Arts and entertainment
Sculpture brings Eugowra's last locomotive back to life

A brand new competition launched at Eugowra Show, and bearing a championship ribbon at day’s end was a very special project from local Judd McKenna.

The feature sculpture train was a weldart tribute to the 3026 – the last steam locomotive on the Eugowra line.

It’s been years in the making, a creative project birthed in the wake of the 2022 flood devastation.

The Cobb and Co coach sculpture, another piece with so much historic significance for the community, had been rescued from the creek, and it was in the early months of 2023 that Judd began to envisage another project.

He’d known the story of 3026, and seen the mural that celebrated it, and this quickly became his next creative venture.

Judd’s journey to sculpt the train started with the purchase of an old book on the trains, which did feature the 3026 in pictures, and led to the Lachlan Valley Railway Museum in Cowra.

The 3026 was part of the famous (C)30 class of locomotives that powered Sydney’s suburban services before electrification, and was later converted to join the (C)30T class that went on to work country branch lines across NSW.

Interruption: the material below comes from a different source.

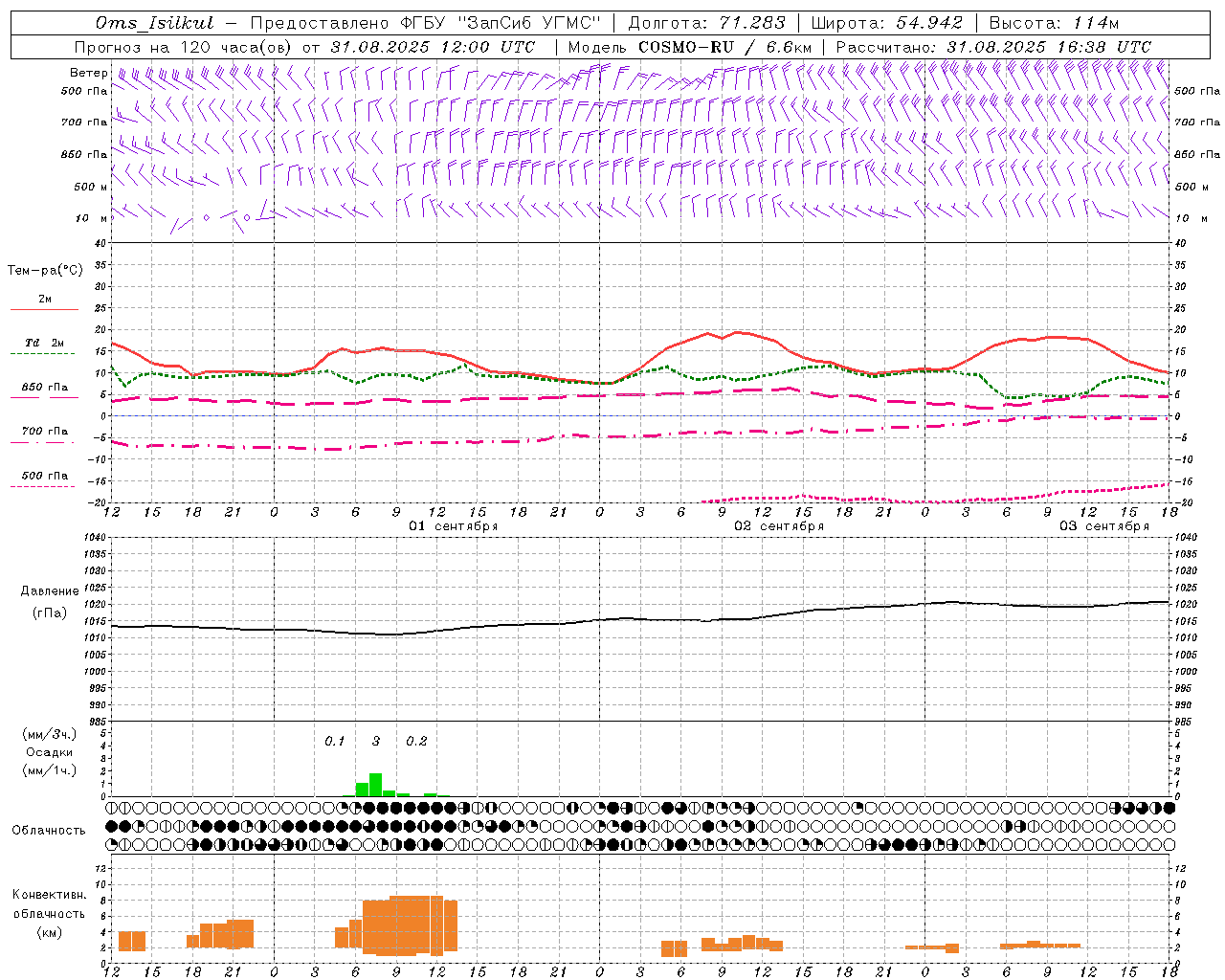The height and width of the screenshot is (980, 1225).
Task: Click the Конвективн. облачность panel label
Action: coord(49,913)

After decades of service and more than 2.3 million kilometres travelled, 3026 was retired in 1971 but thankfully saved by the Lachlan Valley Railway, where it’s still preserved today at Cowra, although it did make a few trips back out to Eugowra while the line remained.

With the photos in front of him, the challenge was how to recreate it as Judd couldn’t actually find another similar project to look at.

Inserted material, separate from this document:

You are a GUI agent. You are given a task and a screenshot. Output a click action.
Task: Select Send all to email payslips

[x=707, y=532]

“I tried to get it as like as possible, I had to get creative with a few things,” Judd said.

As word spread people reached out to him to invite him to look through bits and pieces they had – particularly on farms - that might be useful for it.

A fuel tank, gauges, a fire door … pieces have been gathered from farm machinery, Southern Cross stationery engines, a Fordson tractor and so much more.

“Ninety per cent of this on this train has been reclaimed, from sheets of metal to the wagon wheels,” Judd said.

“There’s a bit of everything on here, some of it I don’t even know what it was originally.”

Judd, who founded The Fat Parcel with his wife Tracy, is now focused on a creative venture he’s named Fat Artz.

While he certainly does work with new metal, for a project like this it was good to give old materials new life.

“A lot of pieces have their own history, so it’s good to have history within history,” Judd said.